Darwin Awards: Men Take More Dumb Risks Than Women
Men take more risks than women, they also tend to take more idiotic risks that may result in a Darwin Award.
Men may take more risks, but they also tend to take more dumb risks that end in tragedy. Science says it is so, therefore it must be true.
Jenny Kunter of Salon highlights a playful study that was recently released by the British Medical Journal, which pitted the sexes against one another in a battle for the title as the bigger risk-taker. The men won out as the riskier of the two. However, the study's data was based on the winners of the Darwin Award over the last 20 year.
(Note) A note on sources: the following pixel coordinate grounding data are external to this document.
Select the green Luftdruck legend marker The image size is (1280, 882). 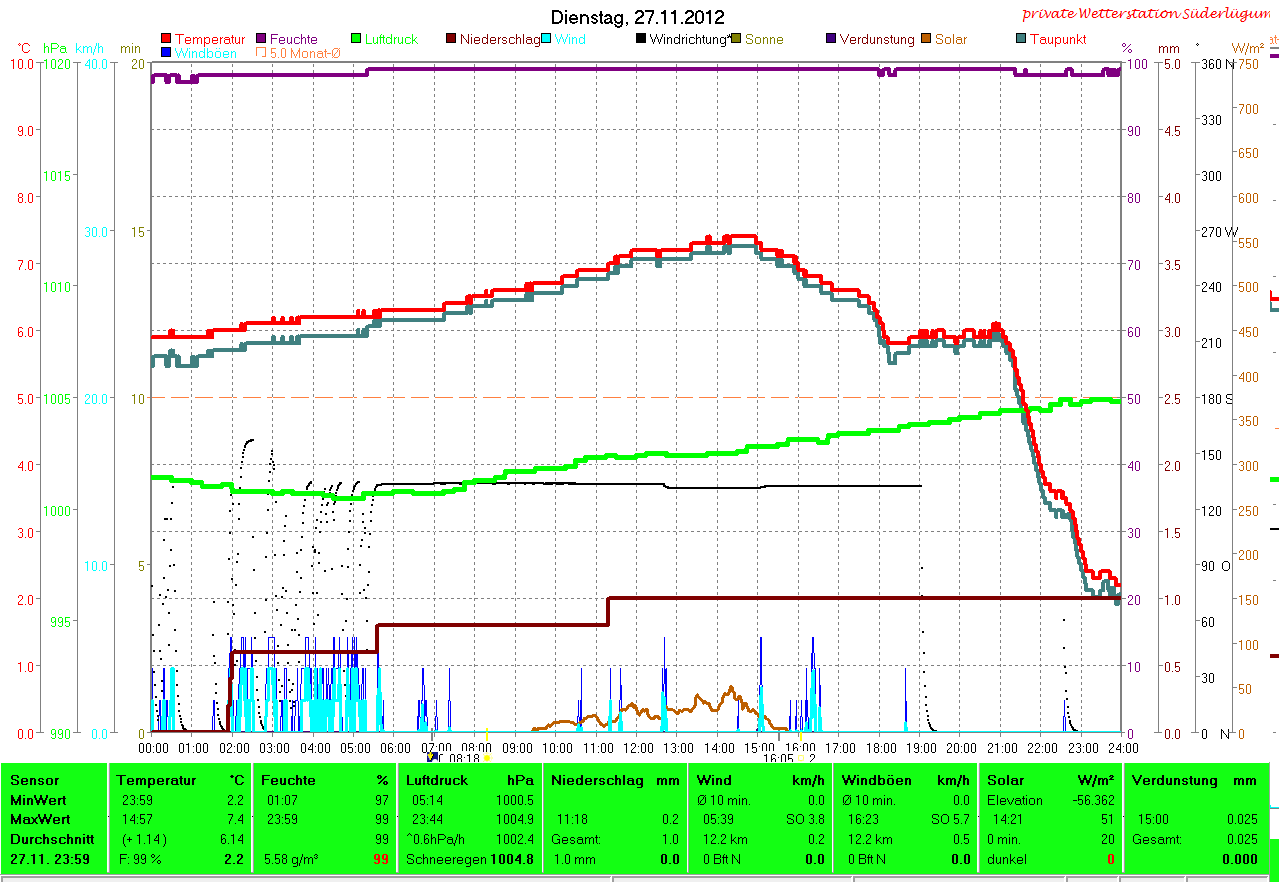(356, 39)
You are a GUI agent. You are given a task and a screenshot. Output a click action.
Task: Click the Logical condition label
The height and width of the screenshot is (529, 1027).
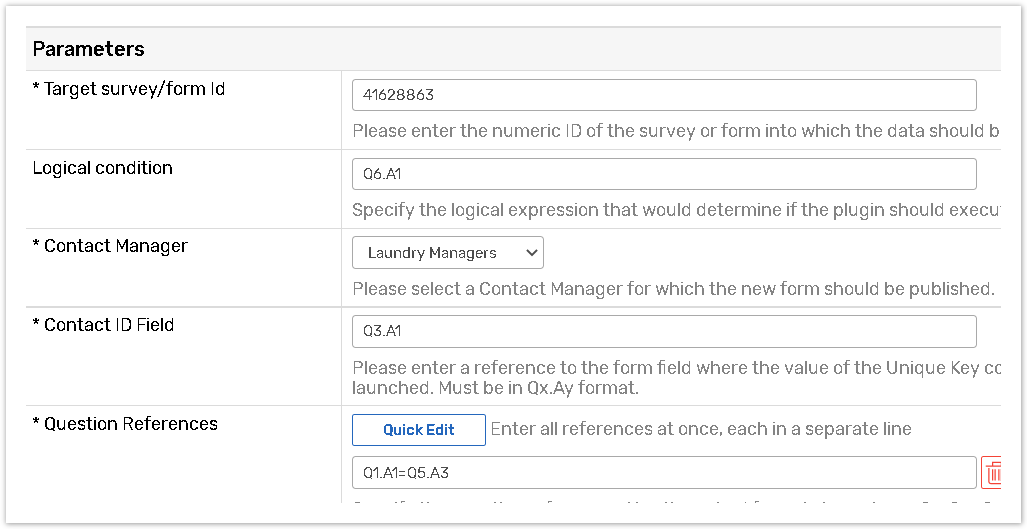click(x=103, y=168)
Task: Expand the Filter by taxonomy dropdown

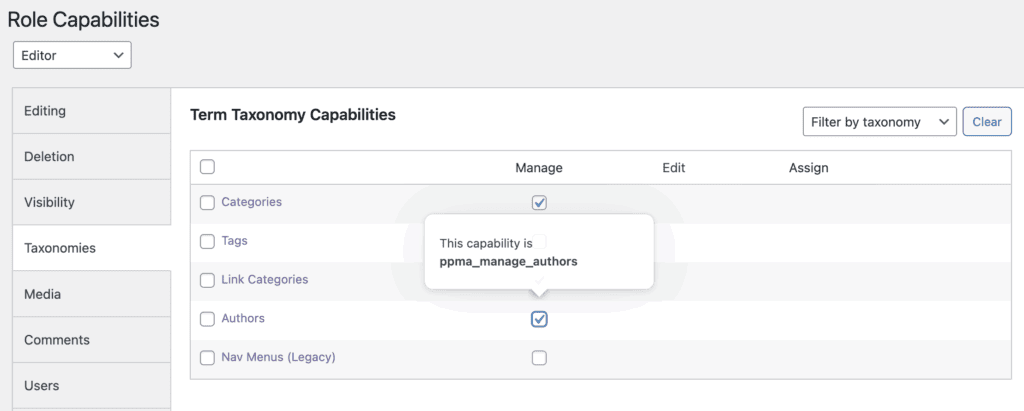Action: click(x=879, y=122)
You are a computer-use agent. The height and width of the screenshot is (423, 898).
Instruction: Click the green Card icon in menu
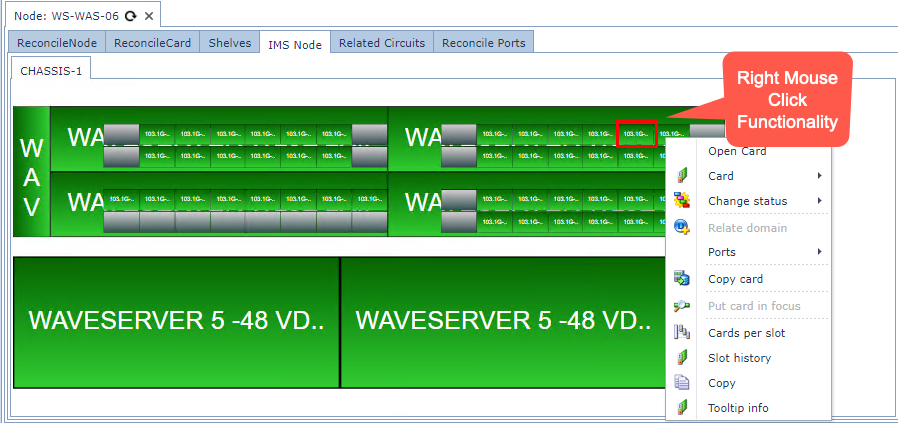click(682, 176)
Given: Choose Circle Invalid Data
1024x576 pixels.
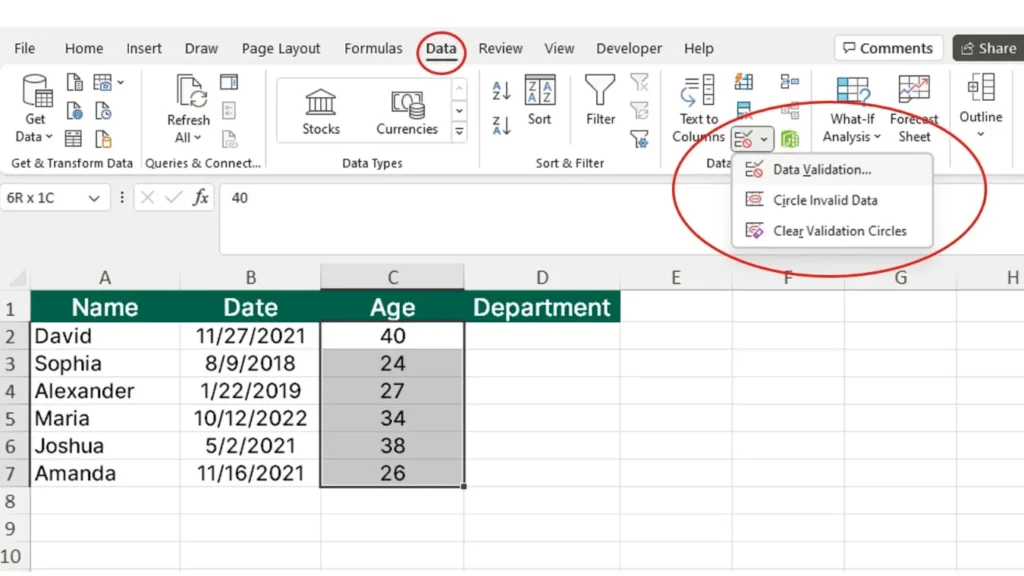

The award's purpose is to highlight someone that has perished in such an idiotic manner than their demise has ensured the success of the species with one less dullard producing progenies, thus strengthening the genetic pool.
Out of those who have been given the Darwin Award from 1995 to 2014, men took home the prize over 80 percent of the time.
“This finding is entirely consistent with male idiot theory (MIT) and supports the hypothesis that men are idiots and idiots do stupid things.”
The researchers speculate that alcohol may play a role in these poor decisions, giving them liquid courage in a situation that some would question if not under the influence. The study cites a particular occasion:
“For example, the three men who played a variation on Russian roulette alternately taking shots of alcohol and then stamping on an unexploded Cambodian land mine. (Spoiler alert: the mine eventually exploded, demolishing the bar and killing all three men.)”
The other hypothesis is that some men may also engage in risky behavior to win the esteem of their fellow men or to get “bragging rights” for a particular act. However, the researchers admit that the study may deserve further study in order to solidify their “male idiot theory.” The researchers joked:
“We believe MIT deserves further investigation, and, with the festive season upon us, we intend to follow up with observational field studies and an experimental study—males and females, with and without alcohol—in a semi-naturalistic Christmas party setting.”